Der Begriff "Sekundär" beschreibt alle Roh- und Brennstoffe, welche vor ihrem zweiten, "sekundären" Einsatz im Zementwerk einen anderen "primären" Verwendungszweck, z.B. als Verpackungsmaterial, hatten. Der Einsatz von Sekundärroh- und -brennstoffen ist ökologisch sinnvoll, da hierdurch die natürlichen Rohstoffvorkommen geschont und fossile CO2-Emissionen reduziert werden können. Eingesetzt werden

  • feste Sekundärbrennstoffe (Produktionsreststoffe), welche bei der Herstellung von Wirtschaftsgütern anfallen.
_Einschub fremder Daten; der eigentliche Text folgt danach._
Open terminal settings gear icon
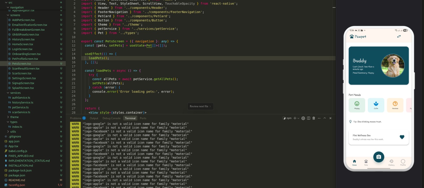The height and width of the screenshot is (188, 424). point(303,118)
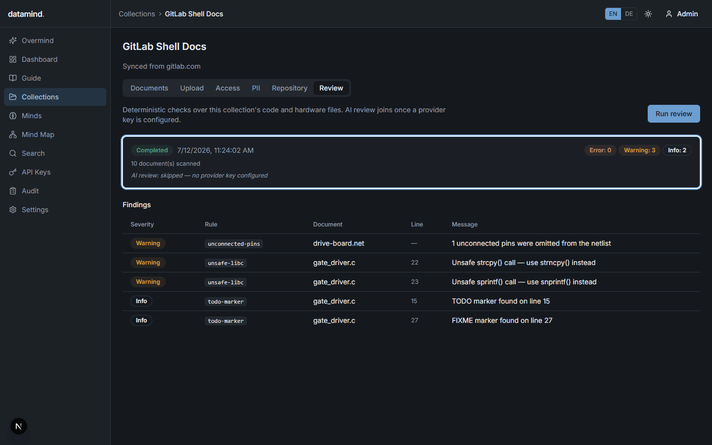Image resolution: width=712 pixels, height=445 pixels.
Task: Run review for this collection
Action: point(674,114)
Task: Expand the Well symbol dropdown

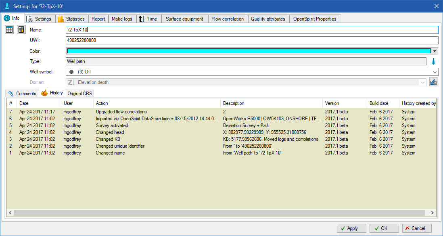Action: [435, 72]
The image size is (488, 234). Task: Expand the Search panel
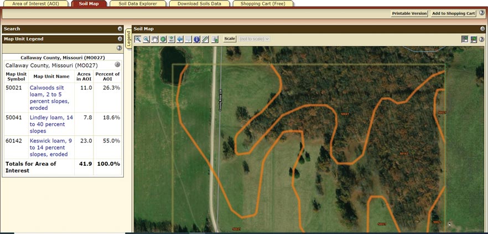[x=120, y=29]
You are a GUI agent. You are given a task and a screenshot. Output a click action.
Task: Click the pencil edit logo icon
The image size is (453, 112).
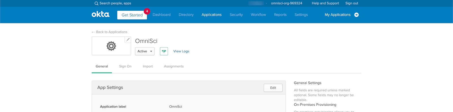coord(128,39)
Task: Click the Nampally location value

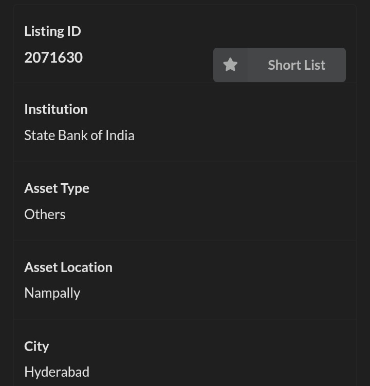Action: point(52,293)

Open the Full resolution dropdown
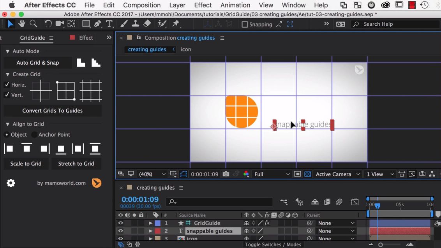click(272, 174)
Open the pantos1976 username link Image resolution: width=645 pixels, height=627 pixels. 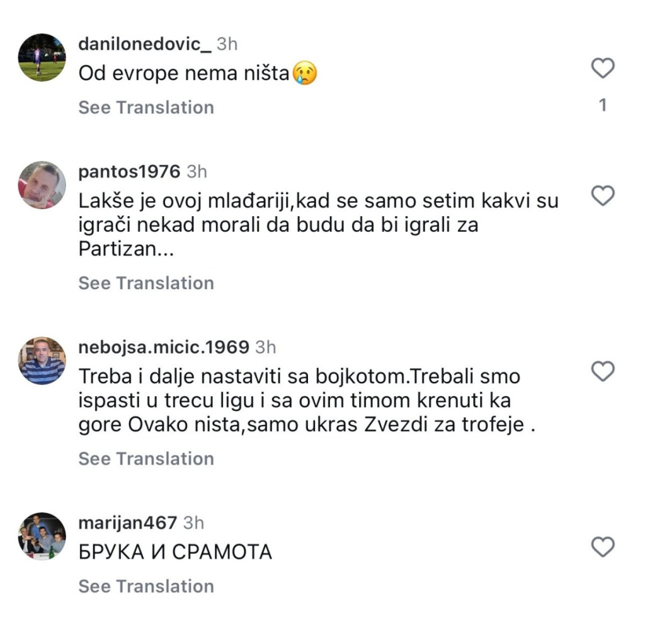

Hierzu zählen z. B. Fehlchargen, Verschnitt und Stanzreste aus der papier- und kunststoffverarbeitenden Industrie. Darüber hinaus können die festen Sekundärbrennstoffe aus der Aufbereitung von Gewerbe- und Hausabfällen stammen. Sekundärbrennstoffe werden in speziellen Aufbereitungsanlagen nach behördlichen Auflagen und unseren verbrennungstechnischen Bedürfnissen hergestellt. Der Anteil der nachwachsenden Rohstoffe (biogener Anteil) in unseren festen Sekundärbrennstoffen beträgt bis zu 40 %. Die Qualität der festen Sekundärbrennstoffe wird regelmäßig überwacht. Automatisch gewonnene Tagesmischproben werden in unabhängigen Instituten hinsichtlich der Einhaltung der behördlich festgelegten Grenzwerte untersucht. Durch die Verbrennung von 1.000 kg fester Sekundärbrennstoffe können ca. 850 kg Kohle eingespart werden.
  • Altöle, welche in privaten Haushalten (z. B. Altöl aus PKW) und der Industrie anfallen. Ölabfälle, die sich wirtschaftlich oder technisch nicht mehr zur stofflichen Verwertung eignen, werden von unseren Lieferanten eingesammelt, gefiltert und für die anschließende Verbrennung homogenisiert. Die Qualität des Altöls wird ebenfalls regelmäßig überwacht. Durch die Verbrennung von 1.000 kg Altöl können ca. 1.300 kg Kohle eingespart werden.
  • Tiermehle, welche in Tierkörperbeseitigungsanstalten (TBA) aus Schlachtabfällen und verendeten Tieren hergestellt werden. Durch den behördlich überwachten Herstellungsprozess ist gewährleistet, dass alle in diesen Abfällen eventuell enthaltenen Bakterien und Keime abgetötet werden. Der biogene Anteil im Tiermehl beträgt naturgemäß 100 %. Das Tiermehl wird zusammen mit den anderen Brennstoffen bei Verbrennungstemperaturen von ca. 2.000 °C schadstofffrei verbrannt. Durch die Verbrennung von 1.000 kg Tiermehl können ca. 700 kg Kohle eingespart werden.
  • synthetische Naturgipsersatzstoffe (REA-Gips), welche bei der Entschwefelung von Rauchgasen in Kohlekraftwerken anfallen. Der REA-Gips wird den Zementen mit ca. 5 Massenprozent zugegeben. Die Gipszugabe dient der Erstarrungsregelung des Zementes. Ein Zement ohne Gips würde innerhalb kürzester Zeit nach der Wasserzugabe erstarren. REA-Gips ist gegenüber der Verwendung von Naturgips als qualitativ gleichwertig anzusehen.
  • Flugaschen, die als Nebenprodukt bei der Verbrennung von Kohlenstaub in Kohlekraftwerken anfallen. Sie bestehen in erster Linie aus Kalziumoxid, Siliziumoxid und Aluminiumoxid. Somit sind Flugaschen den Zementen chemisch sehr ähnlich. Flugaschen werden bei der Produktion spezieller Zemente und in Sonderprodukten eingesetzt.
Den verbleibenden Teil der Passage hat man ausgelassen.